My grandmother always told me that opals are bad luck. She loved jewelry and fashion, and in fact worked for decades at Milgrim and Hattie Carnegie specialty stores on New York’s 57th Street. But like many of her generation, she believed the myth that wearing opal brings bad luck — unless, as others say, it happens to be your birthstone.
This myth is thought to have originated in 1829, when Sir Walter Scott published a novel called “Anne of Geierstein,” or “The Maiden of the Mist.” In his book Scott used an opal to symbolize the changing fortunes of his heroin, and critics of the novel said the opal had an “evil influence” because of her terrible ordeals. This bit of folklore briefly reduced the value of opal at the time, but when Australia’s mines began to produce opals commercially in the 1890s, their popularity grew to new heights, continuing to this day.
Color, Play-of-Color, and Pattern
Scientists do not completely understand the genesis of the opal, but gemologists will tell you it is the only stone in nature with minute spheres of crystal, which produce opal’s magnificent and varied colors. An opal might display a single color, two or three colors, or all the colors of the rainbow. Black opals, which are only found in a 900-square-mile patch of the vast continent of Australia, are the rarest. If you are lucky – yes lucky – enough to own an Australian black opal, you have something unique in the world.
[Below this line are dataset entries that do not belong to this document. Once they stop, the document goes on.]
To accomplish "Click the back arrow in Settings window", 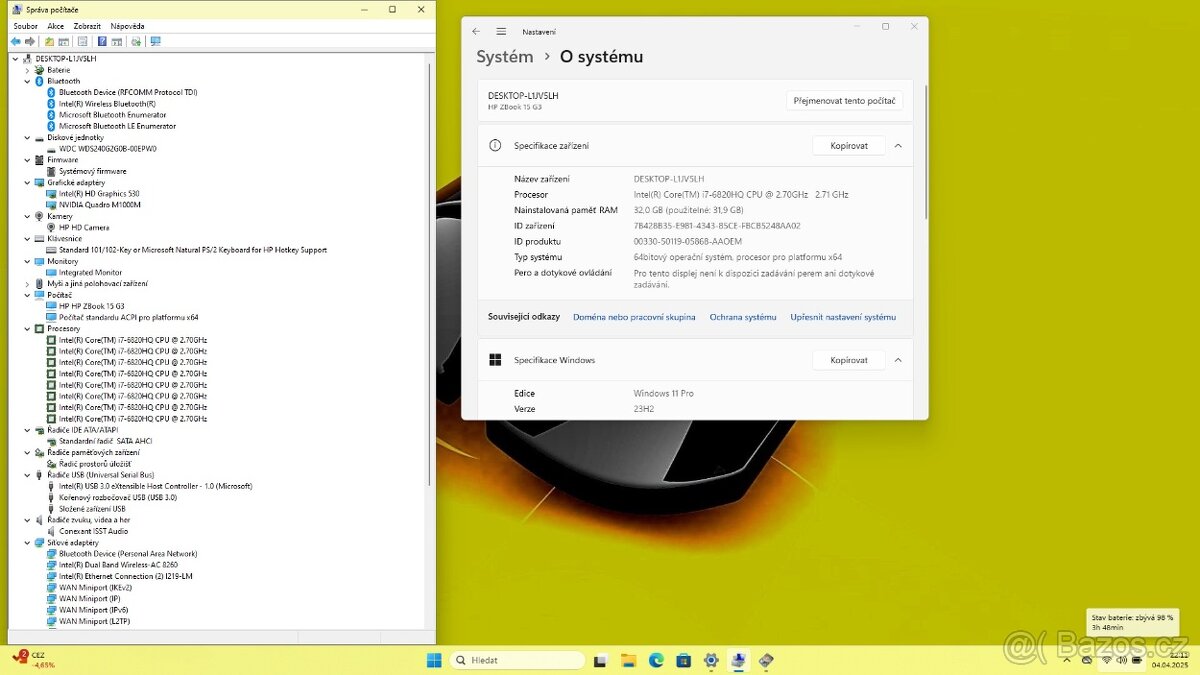I will coord(476,31).
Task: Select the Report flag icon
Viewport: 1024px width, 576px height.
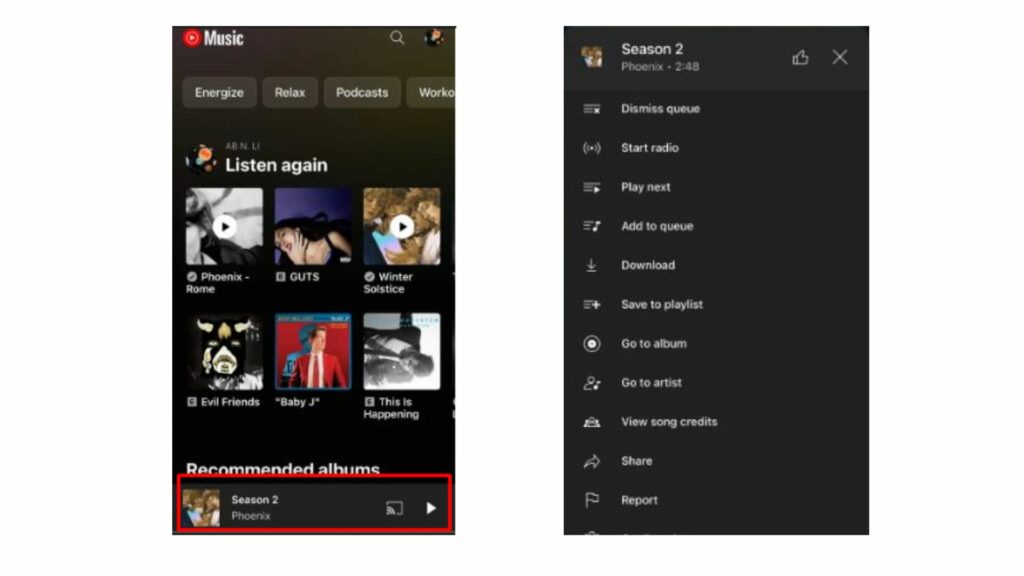Action: pos(589,500)
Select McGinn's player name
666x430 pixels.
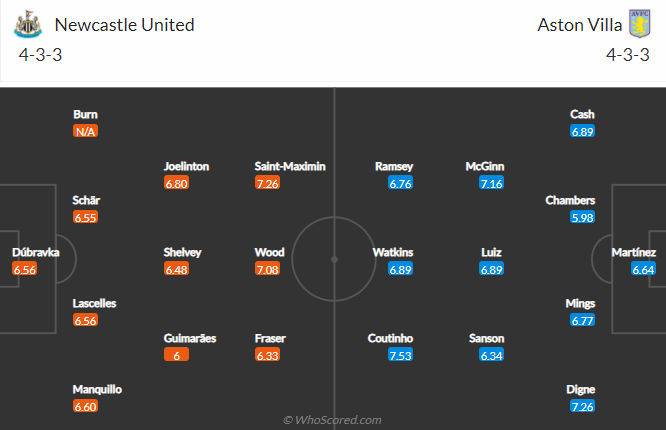(x=485, y=166)
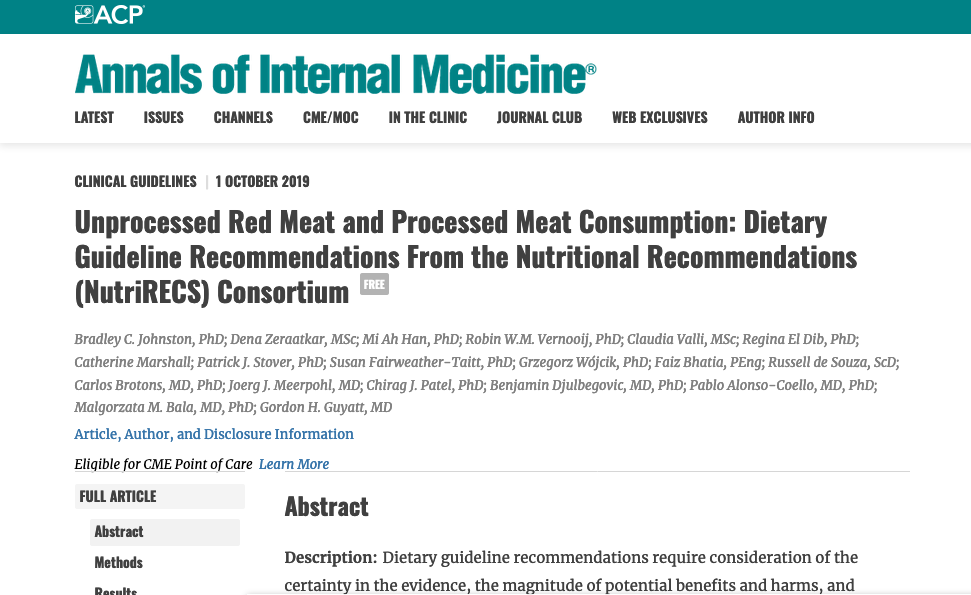Click the Learn More link

[294, 464]
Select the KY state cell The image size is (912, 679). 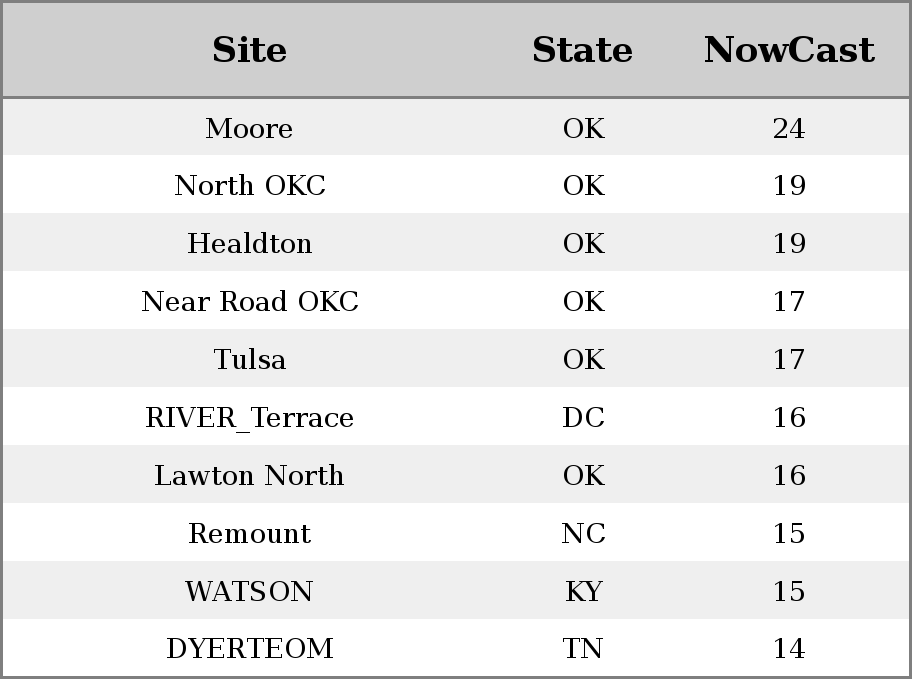coord(583,591)
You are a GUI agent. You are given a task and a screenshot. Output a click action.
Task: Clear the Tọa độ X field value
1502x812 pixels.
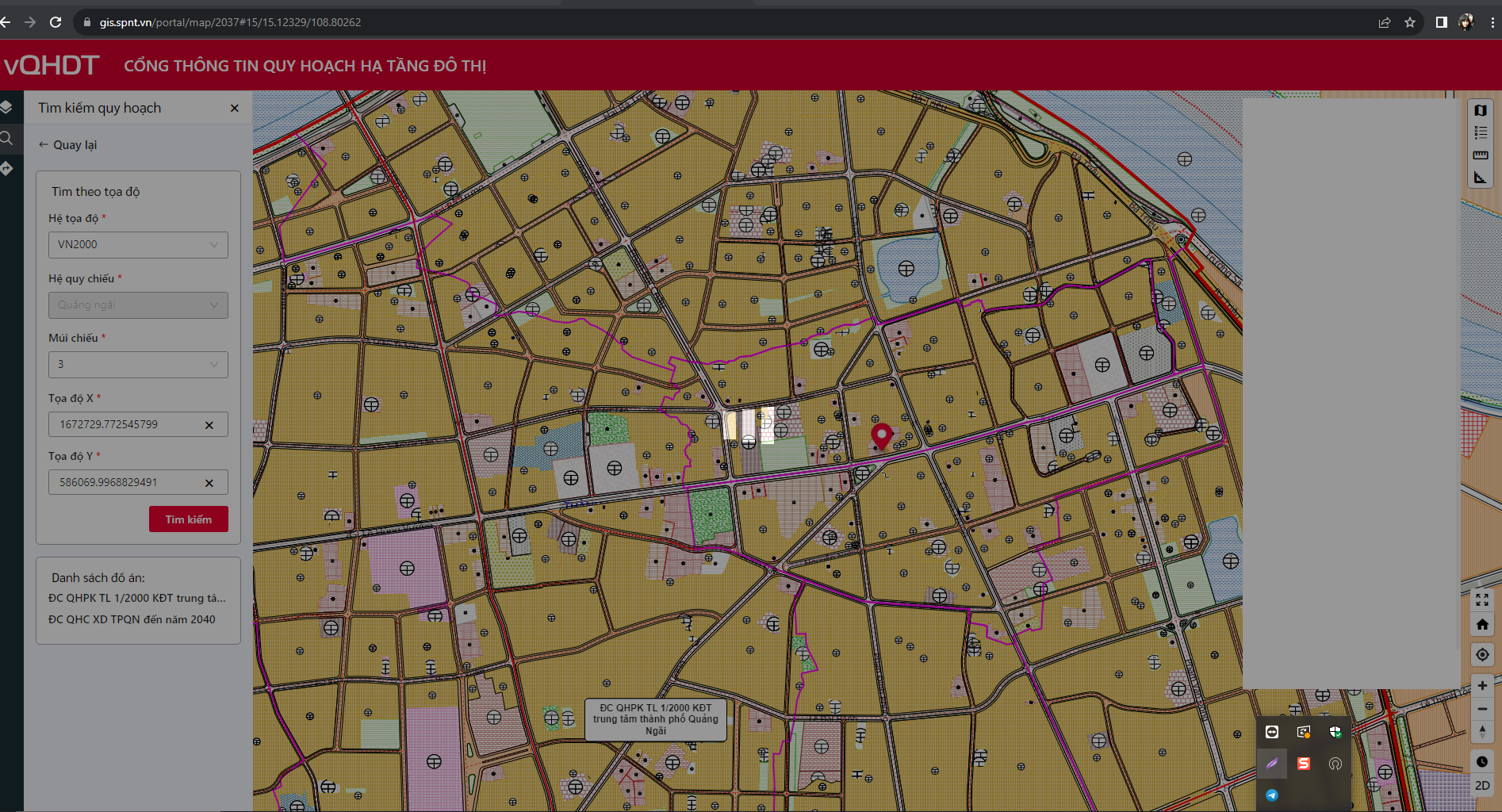(x=209, y=425)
According to the Gemological Institute of America (GIA), play-of-color is the most dominant aspect of an opal’s appearance. No matter the combination of colors, play-of-color must be vivid to command a high rating. Opal connoisseurs prize bright play-of-color over faint play-of-color.
Secondary in importance is the play-of-color’s range. If an opal’s play-of-color ranges across the entire spectrum, it is very rare and valuable. In some opals, the play-of-color consists of just one main color and two or more secondary colors. Red is considered the best prominent color, orange the next most desirable, followed by green.
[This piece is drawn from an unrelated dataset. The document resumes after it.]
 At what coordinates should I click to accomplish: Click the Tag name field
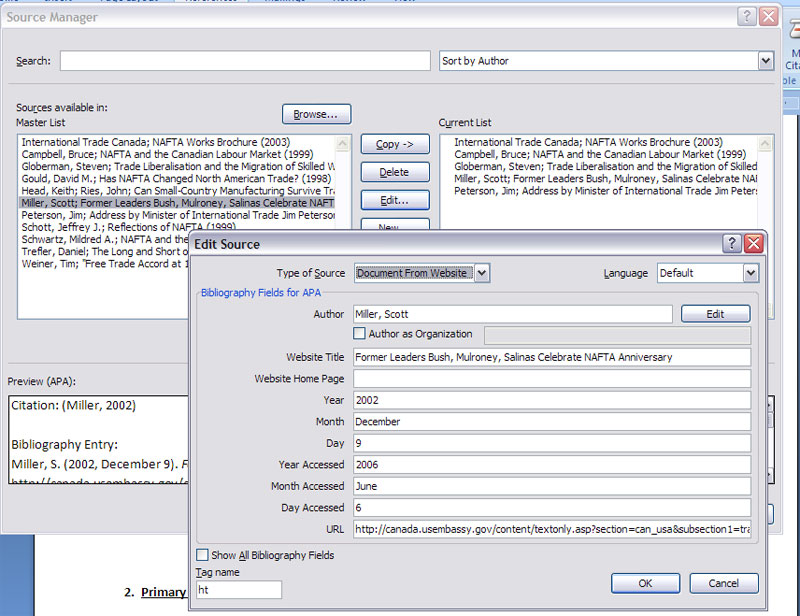point(239,590)
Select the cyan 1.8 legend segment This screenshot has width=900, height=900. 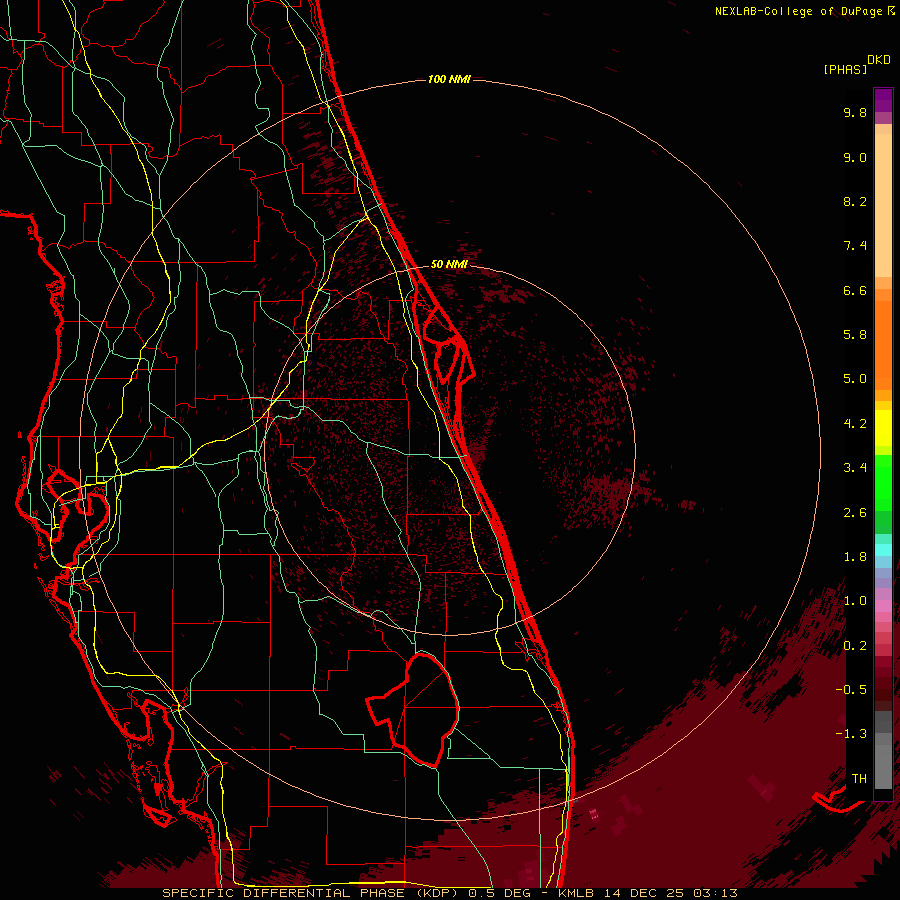click(883, 549)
Pattern is the arrangement of an opal’s play-of-color. The GIA likens these patterns to the shapes one sees in the clouds, including Pinfire — small, closely set patches of color; Harlequin — broad, angular, closely set patches of color; Flame — sweeping reddish bands or streaks that shoot across the stone; and Peacock — mainly blue and green.
Clarity and Cut
An opal’s clarity can range all the way from completely transparent to opaque, depending on type. In black opal, for example, experts prefer an opaque background, while in crystal opal they prize transparency. Each background is best for displaying play-of-color in its individual opal type.
In planning the best cut for an opal, the stone’s color, pattern, and clarity must be taken into consideration. To achieve this goal, the cutter may opt for traditional shapes or cut the opals into large, irregular shapes that keep as much play-of-color as possible.